8.根据权利要求6所述的一种基于ViT的航空图像识别方法，其特征在于：步骤S4)中同时采用交叉熵损失函数和区分性对比损失函数对模型进行训练时，依下式计算总损失值L：8. The ViT-based aerial image recognition method according to claim 6, characterized in that: when the cross entropy loss function and the discriminative contrast loss function are used simultaneously to train the model in step S4), the total loss value L is calculated according to the following formula:

L＝L_CE+β*L_DCLL＝L_CE +β*L_DCL

式中，L_CE为交叉熵损失函数，L_DCL为区分性对比损失函数，β为权重系数，用于调节区分性对比损失函数的重要性；Where L_CE is the cross entropy loss function, L_DCL is the discriminative contrast loss function, and β is the weight coefficient, which is used to adjust the importance of the discriminative contrast loss function;

式中，B*M是训练集样本总数量，是一个指示函数，当且仅当输入条件成立时为1，与样本属于同类的样本中，S_i表示由同一图像增强的样本集合，C_i表示其他情况，表示与样本同类但由不同图像增强得到的样本的点积占比，表示与样本同类且由相同图像增强得到的样本的点积占比，τ＞0是温度参数，ε是相似度阈值，1≥ε＞0。In the formula, B*M is the total number of samples in the training set, is an indicator function that is 1 if and only if the input condition is met, and Among samples belonging to the same category,_Si represents the sample set enhanced by the same image, and_Ci represents other cases. Representation and Sample Samples of the same type but obtained by different image enhancements The dot product ratio of Representation and Sample Samples of the same type and obtained from the same image enhancement The dot product ratio of , τ＞0 is the temperature parameter, ε is the similarity threshold, 1≥ε＞0.

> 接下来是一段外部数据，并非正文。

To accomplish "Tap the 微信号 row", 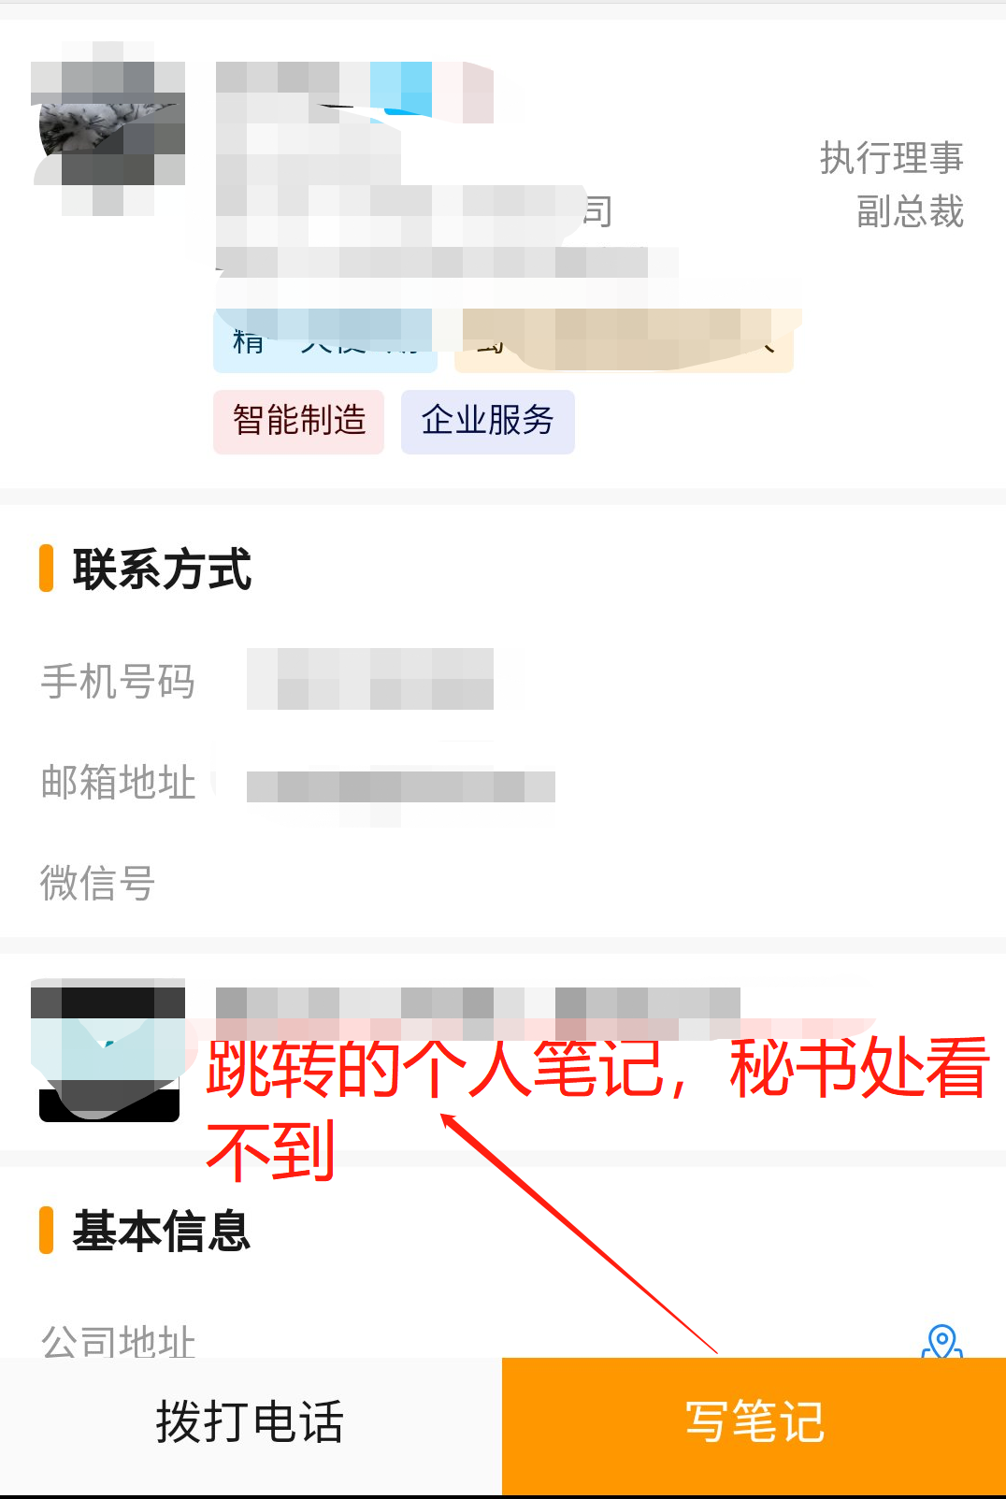I will [503, 883].
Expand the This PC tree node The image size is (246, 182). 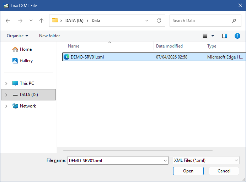pos(6,83)
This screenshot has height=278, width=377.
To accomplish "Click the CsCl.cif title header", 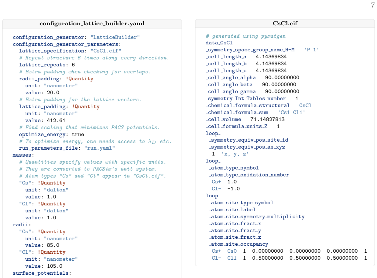I will [285, 23].
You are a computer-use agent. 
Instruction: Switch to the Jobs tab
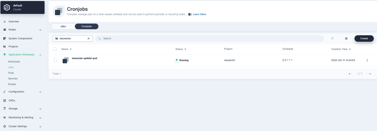point(63,27)
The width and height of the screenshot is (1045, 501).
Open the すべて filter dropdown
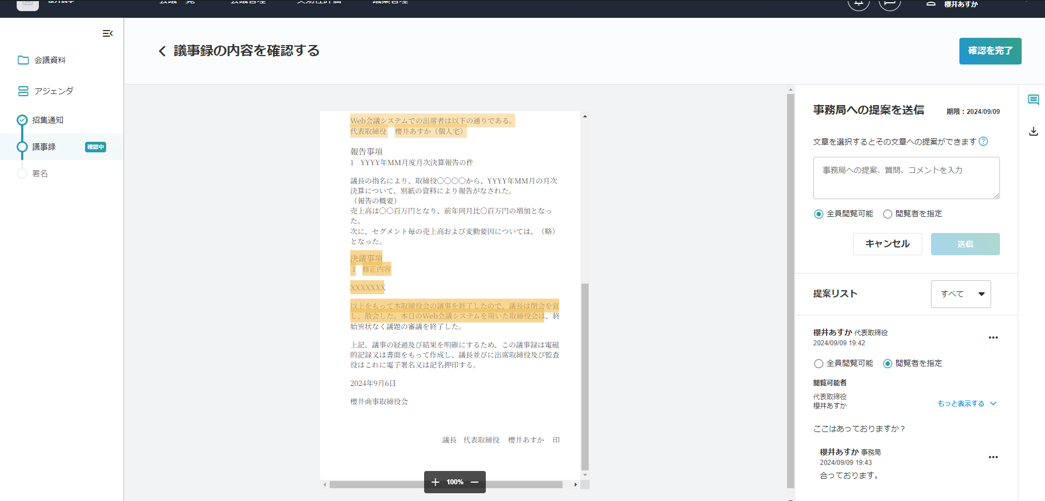tap(961, 294)
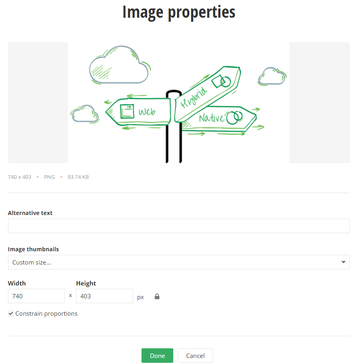The width and height of the screenshot is (359, 364).
Task: Click Cancel to dismiss the dialog
Action: click(x=195, y=356)
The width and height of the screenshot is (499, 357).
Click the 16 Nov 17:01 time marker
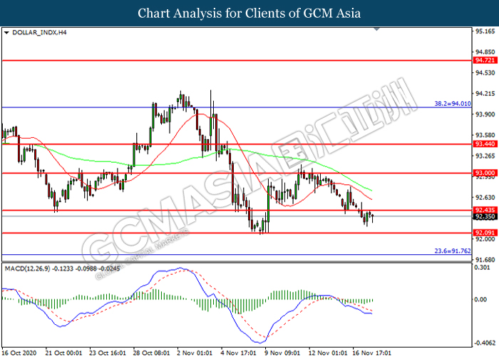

9.一种基于ViT的航空图像识别计算机设备，其包括存储器、处理器和存储在存储器中可供处理器运行的程序指令，其中所述处理器执行所述程序指令以实现权利要求1至8中任一项所述方法中的步骤。9. A ViT-based aerial image recognition computer device, comprising a memory, a processor, and program instructions stored in the memory and executable by the processor, wherein the processor executes the program instructions to implement the steps in the method according to any one of claims 1 to 8.

10.一种计算机可读存储介质，存储有计算机程序，其特征在于，所述计算机程序被处理器执行时实现权利要求1至8中任一项所述的方法。10. A computer-readable storage medium storing a computer program, wherein the computer program implements the method according to any one of claims 1 to 8 when executed by a processor.